Stick to the Thesis

I am still ruminating over the Cult of We—an incredibly well-written and researched book by Eliot Brown and Maureen Farrell. Now being made into a movie. Neumann said he got “smart people to do dumb things. That quote just sticks with me. How smart were they?

I just want to note that none of the investors around the table were women. There were C-players inside We Work, but there were no women on the investing side. The entire board was men. It makes me wonder about the SPAC frenzy too.

And there were some brilliant money people around the table, such as Jamie Dimon. I get that Chase wanted the ability to shine in the tech world to rein in more tech IPO’s. This was a great first step in, but the red flags were bright red. Was it that the amount of money it cost Chase wasn’t that big of a deal?

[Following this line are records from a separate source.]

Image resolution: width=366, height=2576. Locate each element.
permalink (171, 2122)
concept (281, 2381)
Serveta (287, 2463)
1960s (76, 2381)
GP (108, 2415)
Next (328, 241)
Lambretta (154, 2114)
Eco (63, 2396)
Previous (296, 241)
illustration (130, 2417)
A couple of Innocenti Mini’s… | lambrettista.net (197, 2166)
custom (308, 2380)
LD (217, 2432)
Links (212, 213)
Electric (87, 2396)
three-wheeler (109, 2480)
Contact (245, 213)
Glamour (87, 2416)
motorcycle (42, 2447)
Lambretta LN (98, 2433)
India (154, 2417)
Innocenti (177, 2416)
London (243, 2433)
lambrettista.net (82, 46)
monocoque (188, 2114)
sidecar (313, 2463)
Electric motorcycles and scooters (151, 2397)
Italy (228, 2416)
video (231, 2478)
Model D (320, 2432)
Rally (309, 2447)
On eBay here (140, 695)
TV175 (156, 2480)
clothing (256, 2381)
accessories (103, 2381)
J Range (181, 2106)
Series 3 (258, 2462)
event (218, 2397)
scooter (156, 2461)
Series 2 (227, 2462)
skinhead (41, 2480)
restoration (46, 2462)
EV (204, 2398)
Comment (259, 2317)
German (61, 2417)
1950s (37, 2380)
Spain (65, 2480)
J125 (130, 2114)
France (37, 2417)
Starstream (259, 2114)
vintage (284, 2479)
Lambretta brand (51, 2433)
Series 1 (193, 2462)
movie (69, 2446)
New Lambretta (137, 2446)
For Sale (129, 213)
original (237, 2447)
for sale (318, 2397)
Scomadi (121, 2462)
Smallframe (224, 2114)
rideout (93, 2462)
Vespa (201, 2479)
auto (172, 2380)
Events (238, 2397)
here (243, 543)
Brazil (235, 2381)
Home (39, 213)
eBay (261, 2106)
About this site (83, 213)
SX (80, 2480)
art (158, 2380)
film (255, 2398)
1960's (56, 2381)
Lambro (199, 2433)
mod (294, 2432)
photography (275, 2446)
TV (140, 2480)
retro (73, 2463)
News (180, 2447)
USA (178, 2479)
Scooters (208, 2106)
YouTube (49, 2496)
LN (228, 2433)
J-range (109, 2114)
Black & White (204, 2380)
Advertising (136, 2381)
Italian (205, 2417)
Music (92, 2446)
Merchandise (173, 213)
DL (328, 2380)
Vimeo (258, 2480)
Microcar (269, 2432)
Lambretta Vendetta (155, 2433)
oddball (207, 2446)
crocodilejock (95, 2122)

I understand why Bruce Dunlevie gave Neumann money. Dunlevie had so many scores that he was in semi-retirement, but he saw something of interest in Neumann’s salesman hustler behavior. Classic VC stuff. He figured here is a few million and let’s see what you can do. But what I don’t understand is how he let Neumann continue to blow through all that cash of Benchmark’s LP’s and that including signing off on letting Neumann buy a jet, take millions, almost billions off the table early on, and take out massive loans for his stock. How was that ok?

I know my fair share of VCs and the way they think. The ones I know would have stopped this earlier on but maybe not. There were no numbers; money was pouring down a huge drain as the founder spent more and more like he had an endless bank account, and the investors let it happen. They signed documents that put their guards down.

There is one thing that I have learned all these years. When it looks like a real estate business, it is a real estate business. The concept of all these companies spending billions on marketing something to be something it isn’t and then valuing it like a software company makes zero sense to me.

Stick to the thesis. It helps with the red flags. I understand it, but I just don’t get it.